● WORK REQUIRED
Convert every line of the records below into a Markdown table with the columns No. and Line, numbering the rows in order. Skip blank lines and leave the pictures out of the table.

● GIVEN RECORDS
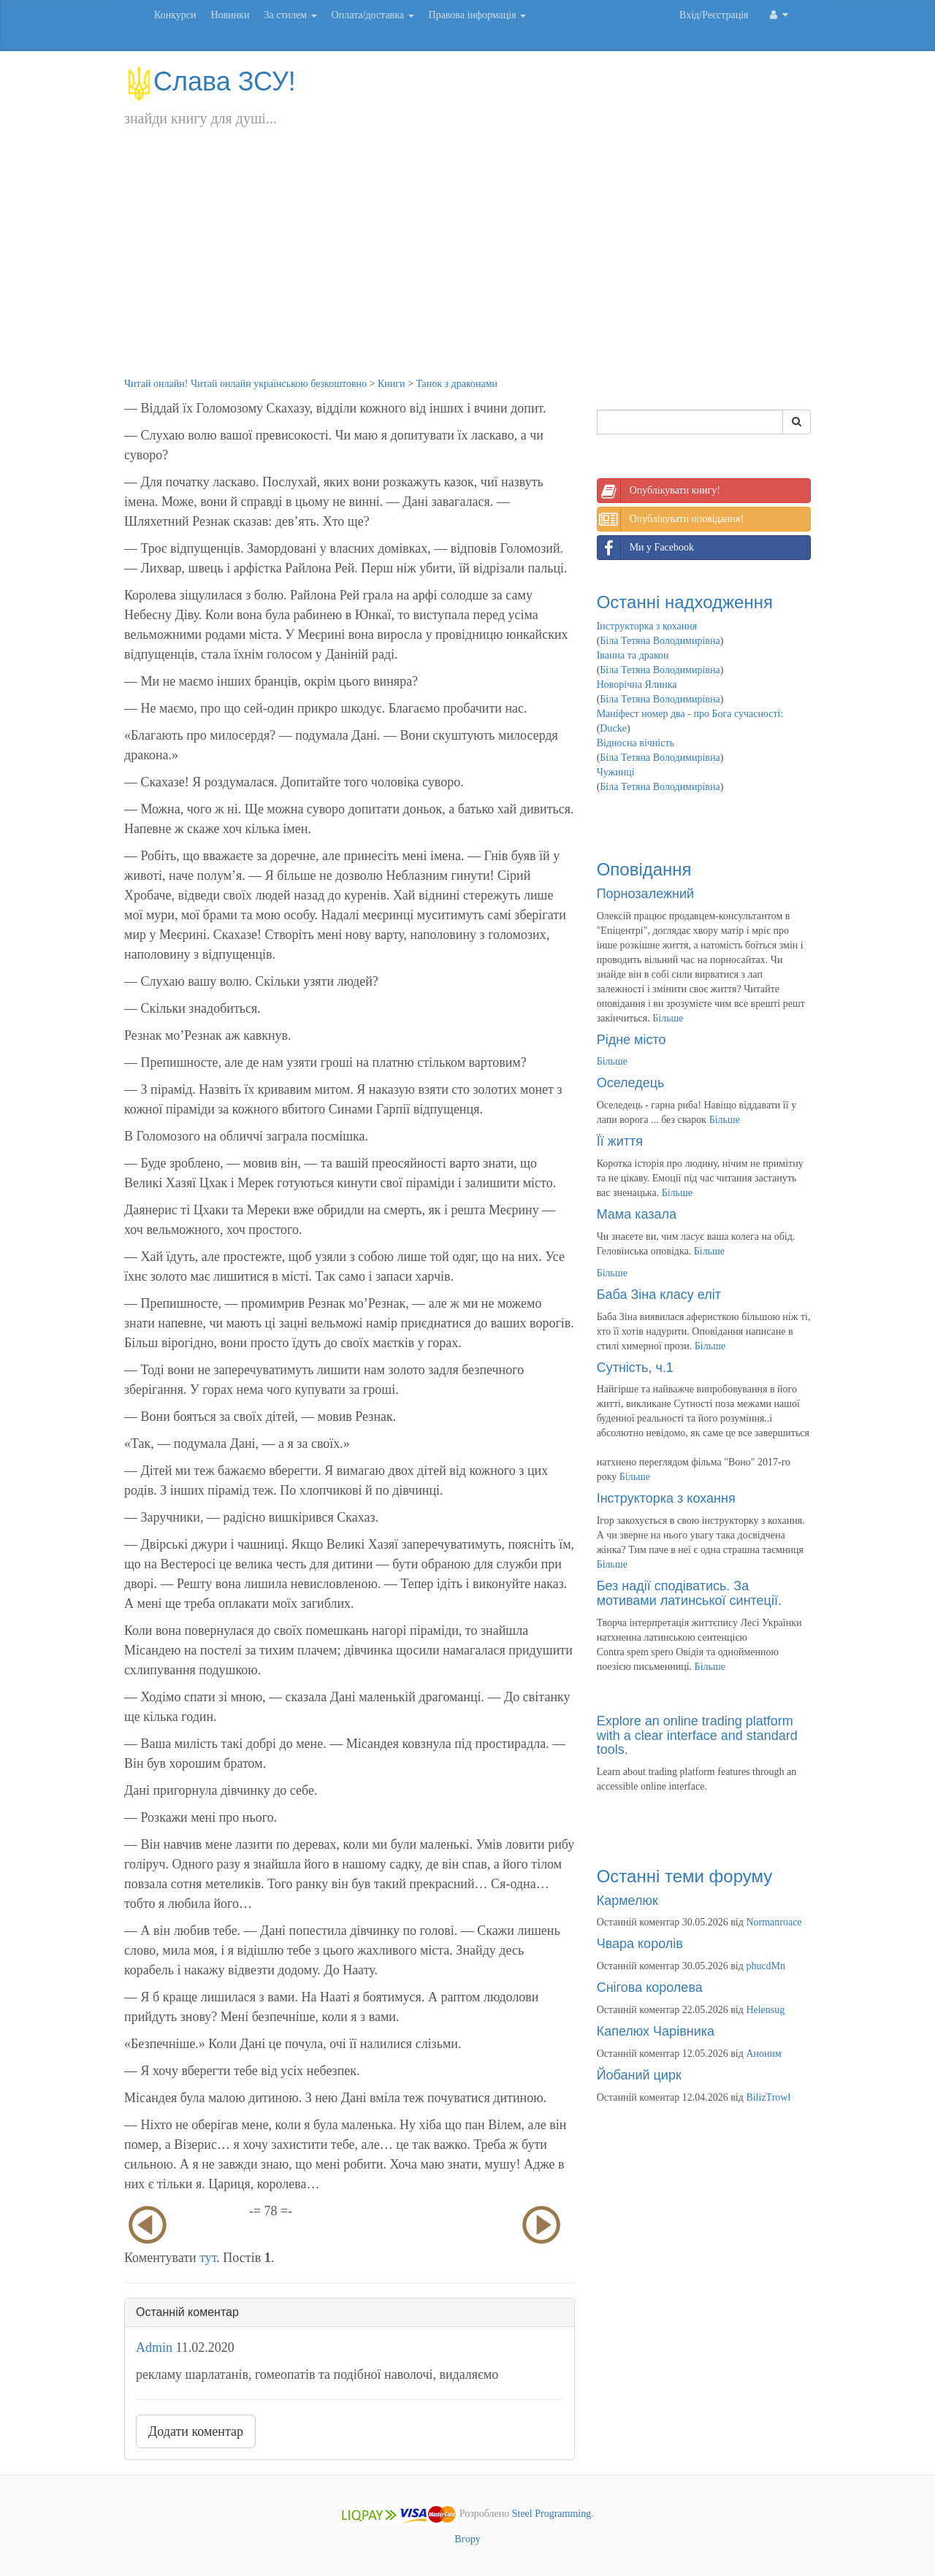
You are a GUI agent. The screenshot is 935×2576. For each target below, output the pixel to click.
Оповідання (644, 869)
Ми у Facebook (646, 547)
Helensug (765, 2009)
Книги (391, 383)
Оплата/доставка (373, 14)
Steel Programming (552, 2513)
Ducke (613, 728)
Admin (154, 2347)
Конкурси (175, 14)
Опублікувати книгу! (659, 490)
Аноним (763, 2053)
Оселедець (631, 1083)
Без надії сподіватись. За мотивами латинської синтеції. (689, 1593)
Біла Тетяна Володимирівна (660, 640)
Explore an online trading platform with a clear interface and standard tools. (697, 1735)
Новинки (229, 14)
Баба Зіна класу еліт (659, 1294)
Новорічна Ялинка (637, 684)
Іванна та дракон (633, 655)
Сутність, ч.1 (635, 1367)
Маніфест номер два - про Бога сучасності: (690, 713)
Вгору (467, 2539)
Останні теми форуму (685, 1876)
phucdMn (765, 1965)
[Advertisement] (467, 267)
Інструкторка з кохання (647, 626)
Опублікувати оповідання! (671, 519)
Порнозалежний (645, 893)
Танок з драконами (456, 383)
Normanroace (773, 1922)
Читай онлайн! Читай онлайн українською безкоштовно (245, 383)
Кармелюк (627, 1900)
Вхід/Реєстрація (713, 14)
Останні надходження (685, 602)
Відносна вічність (635, 742)
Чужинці (616, 772)
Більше (667, 1018)
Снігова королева (650, 1987)
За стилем (290, 14)
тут (207, 2257)
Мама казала (636, 1214)
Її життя (620, 1141)
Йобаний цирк (639, 2075)
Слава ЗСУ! (210, 81)
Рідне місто (631, 1039)
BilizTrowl (768, 2097)
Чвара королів (640, 1943)
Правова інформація (478, 14)
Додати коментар (195, 2431)
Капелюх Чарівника (655, 2031)
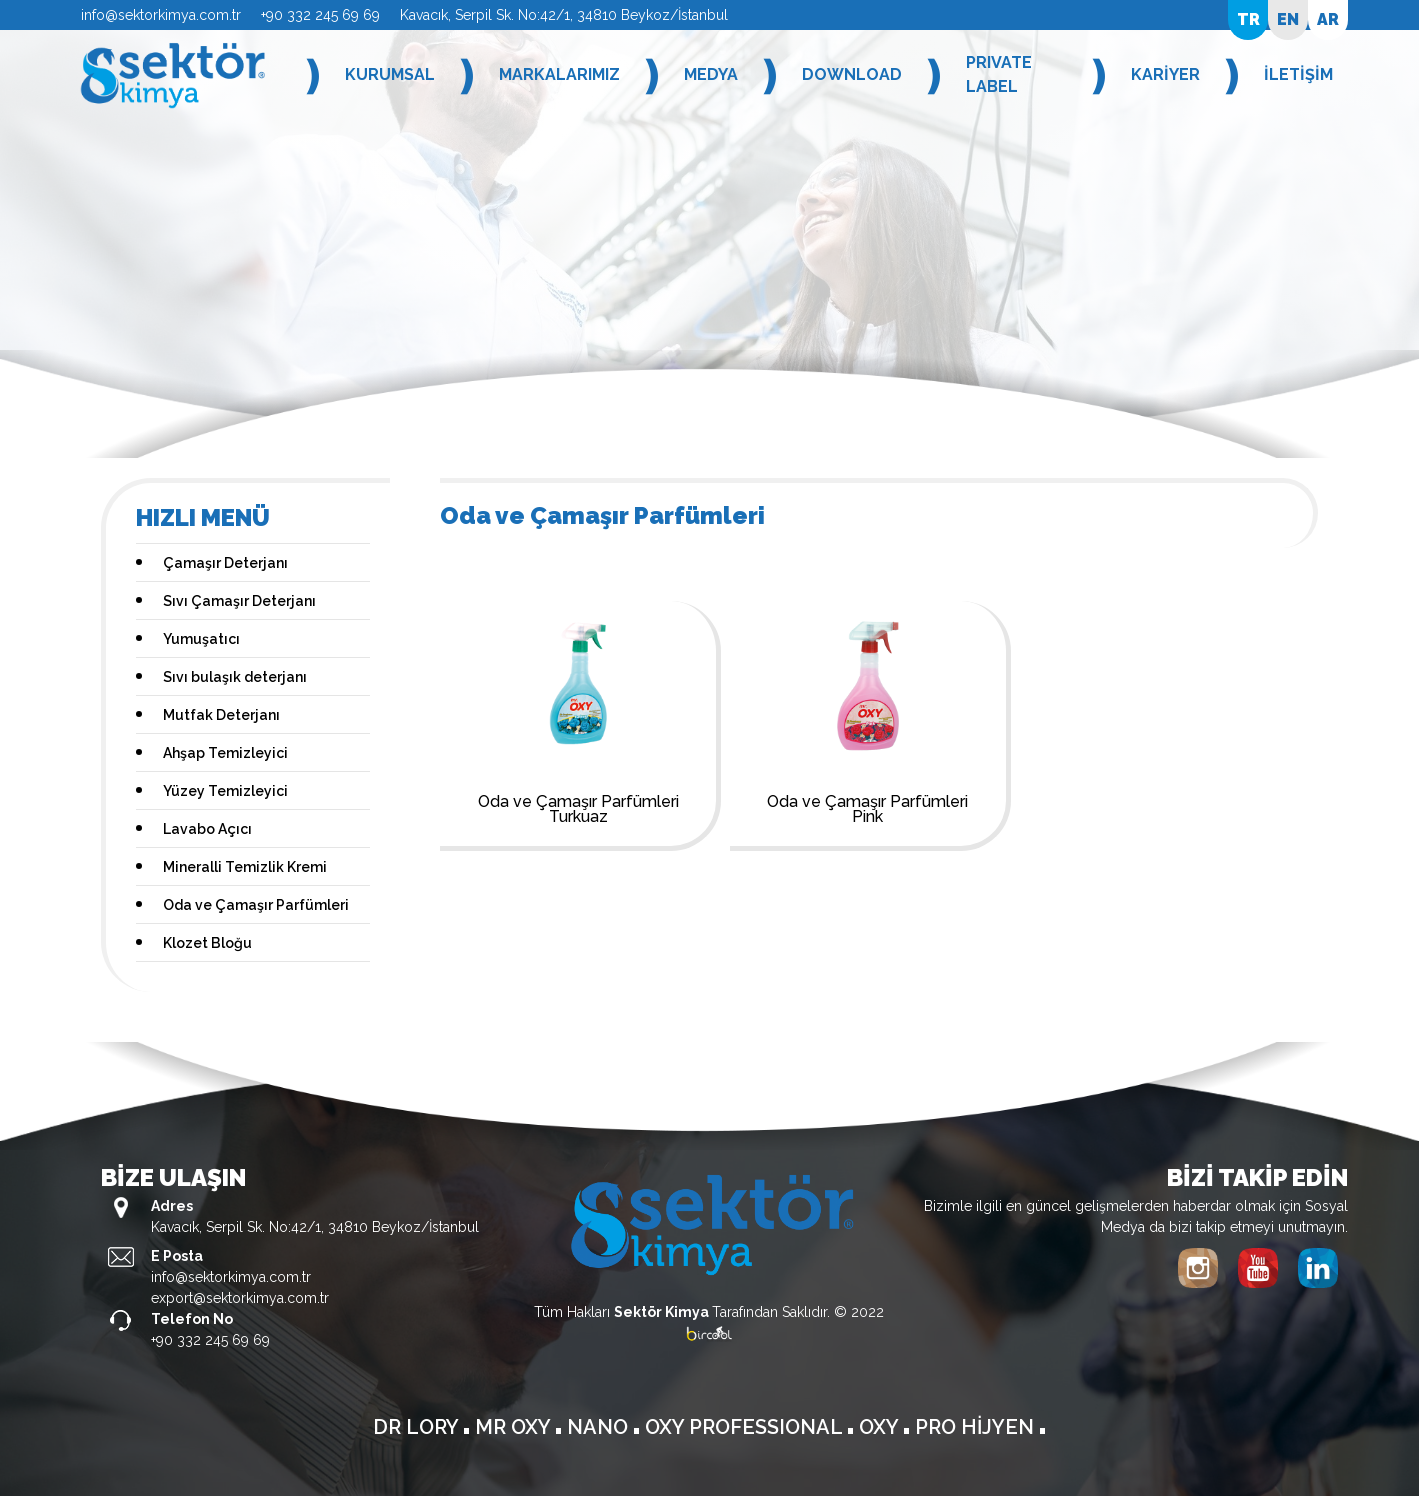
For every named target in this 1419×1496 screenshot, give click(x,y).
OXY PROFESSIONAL (746, 1427)
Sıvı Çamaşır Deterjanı (239, 601)
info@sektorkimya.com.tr (161, 15)
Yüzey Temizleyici (225, 791)
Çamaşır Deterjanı (225, 563)
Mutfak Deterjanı (221, 715)
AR (1328, 19)
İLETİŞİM (1298, 74)
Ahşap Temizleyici (225, 753)
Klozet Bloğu (207, 943)
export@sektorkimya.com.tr (240, 1298)
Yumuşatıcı (201, 639)
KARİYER (1165, 74)
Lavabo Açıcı (207, 829)
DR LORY (418, 1427)
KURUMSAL (390, 74)
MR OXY (515, 1427)
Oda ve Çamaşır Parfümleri (256, 905)
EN (1288, 19)
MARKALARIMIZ (559, 74)
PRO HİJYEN (977, 1427)
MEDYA (711, 74)
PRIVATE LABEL (999, 74)
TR (1248, 19)
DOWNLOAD (852, 74)
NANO (600, 1427)
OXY (881, 1427)
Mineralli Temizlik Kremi (245, 867)
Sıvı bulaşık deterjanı (235, 677)
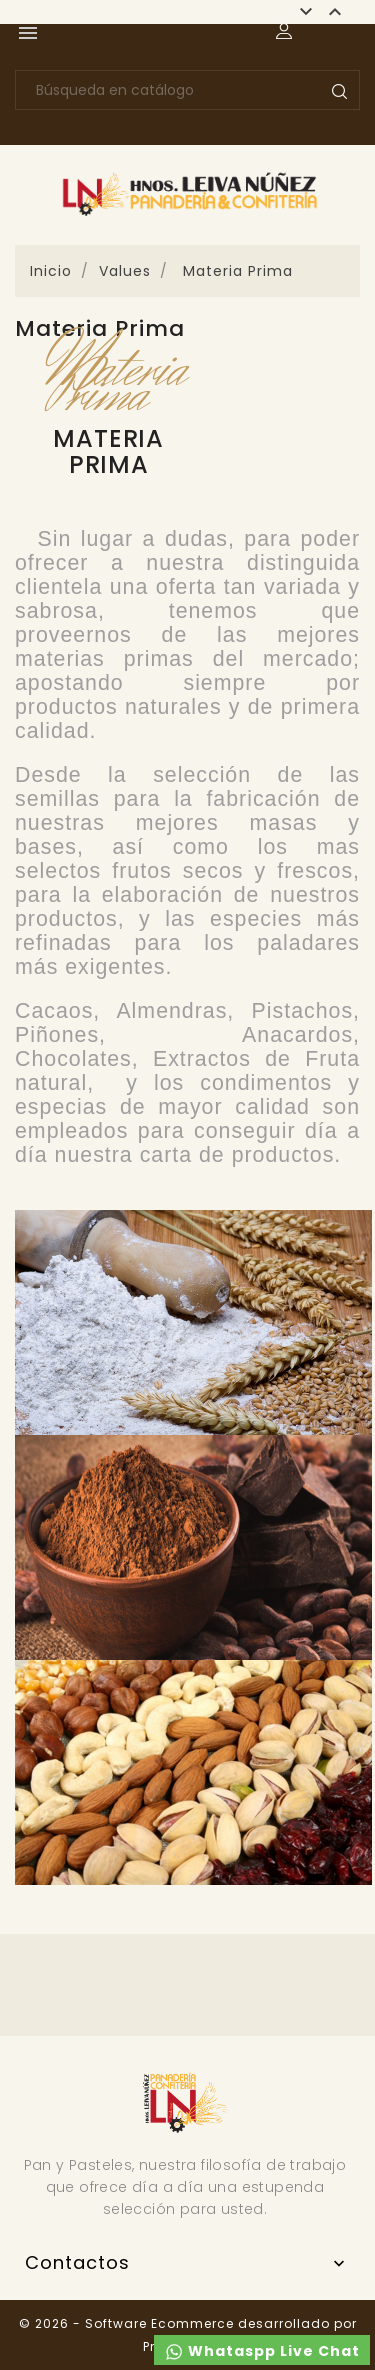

● THE RESPONSE
| No. | Line |
|---|---|
| 1 | You are a GUI agent. The screenshot is 935×2576. For each target below, output the pixel to click. |
| 2 | Оповідання (644, 869) |
| 3 | Ми у Facebook (646, 547) |
| 4 | Helensug (765, 2009) |
| 5 | Книги (391, 383) |
| 6 | Оплата/доставка (373, 14) |
| 7 | Steel Programming (552, 2513) |
| 8 | Ducke (613, 728) |
| 9 | Admin (154, 2347) |
| 10 | Конкурси (175, 14) |
| 11 | Опублікувати книгу! (659, 490) |
| 12 | Аноним (763, 2053) |
| 13 | Оселедець (631, 1083) |
| 14 | Без надії сподіватись. За мотивами латинської синтеції. (689, 1593) |
| 15 | Біла Тетяна Володимирівна (660, 640) |
| 16 | Explore an online trading platform with a clear interface and standard tools. (697, 1735) |
| 17 | Новинки (229, 14) |
| 18 | Баба Зіна класу еліт (659, 1294) |
| 19 | Новорічна Ялинка (637, 684) |
| 20 | Іванна та дракон (633, 655) |
| 21 | Сутність, ч.1 (635, 1367) |
| 22 | Маніфест номер два - про Бога сучасності: (690, 713) |
| 23 | Вгору (467, 2539) |
| 24 | Останні теми форуму (685, 1876) |
| 25 | phucdMn (765, 1965) |
| 26 | [Advertisement] (467, 267) |
| 27 | Інструкторка з кохання (647, 626) |
| 28 | Опублікувати оповідання! (671, 519) |
| 29 | Порнозалежний (645, 893) |
| 30 | Танок з драконами (456, 383) |
| 31 | Normanroace (773, 1922) |
| 32 | Читай онлайн! Читай онлайн українською безкоштовно (245, 383) |
| 33 | Кармелюк (627, 1900) |
| 34 | Вхід/Реєстрація (713, 14) |
| 35 | Останні надходження (685, 602) |
| 36 | Відносна вічність (635, 742) |
| 37 | Чужинці (616, 772) |
| 38 | Більше (667, 1018) |
| 39 | Снігова королева (650, 1987) |
| 40 | За стилем (290, 14) |
| 41 | тут (207, 2257) |
| 42 | Мама казала (636, 1214) |
| 43 | Її життя (620, 1141) |
| 44 | Йобаний цирк (639, 2075) |
| 45 | Слава ЗСУ! (210, 81) |
| 46 | Рідне місто (631, 1039) |
| 47 | BilizTrowl (768, 2097) |
| 48 | Чвара королів (640, 1943) |
| 49 | Правова інформація (478, 14) |
| 50 | Додати коментар (195, 2431) |
| 51 | Капелюх Чарівника (655, 2031) |
| 52 | For every named target in this 1419×1496 screenshot, give click(x,y). |
| 53 | OXY PROFESSIONAL (746, 1427) |
| 54 | Sıvı Çamaşır Deterjanı (239, 601) |
| 55 | info@sektorkimya.com.tr (161, 15) |
| 56 | Yüzey Temizleyici (225, 791) |
| 57 | Çamaşır Deterjanı (225, 563) |
| 58 | Mutfak Deterjanı (221, 715) |
| 59 | AR (1328, 19) |
| 60 | İLETİŞİM (1298, 74) |
| 61 | Ahşap Temizleyici (225, 753) |
| 62 | Klozet Bloğu (207, 943) |
| 63 | export@sektorkimya.com.tr (240, 1298) |
| 64 | Yumuşatıcı (201, 639) |
| 65 | KARİYER (1165, 74) |
| 66 | Lavabo Açıcı (207, 829) |
| 67 | DR LORY (418, 1427) |
| 68 | KURUMSAL (390, 74) |
| 69 | MR OXY (515, 1427) |
| 70 | Oda ve Çamaşır Parfümleri (256, 905) |
| 71 | EN (1288, 19) |
| 72 | MARKALARIMIZ (559, 74) |
| 73 | PRO HİJYEN (977, 1427) |
| 74 | MEDYA (711, 74) |
| 75 | PRIVATE LABEL (999, 74) |
| 76 | TR (1248, 19) |
| 77 | DOWNLOAD (852, 74) |
| 78 | NANO (600, 1427) |
| 79 | OXY (881, 1427) |
| 80 | Mineralli Temizlik Kremi (245, 867) |
| 81 | Sıvı bulaşık deterjanı (235, 677) |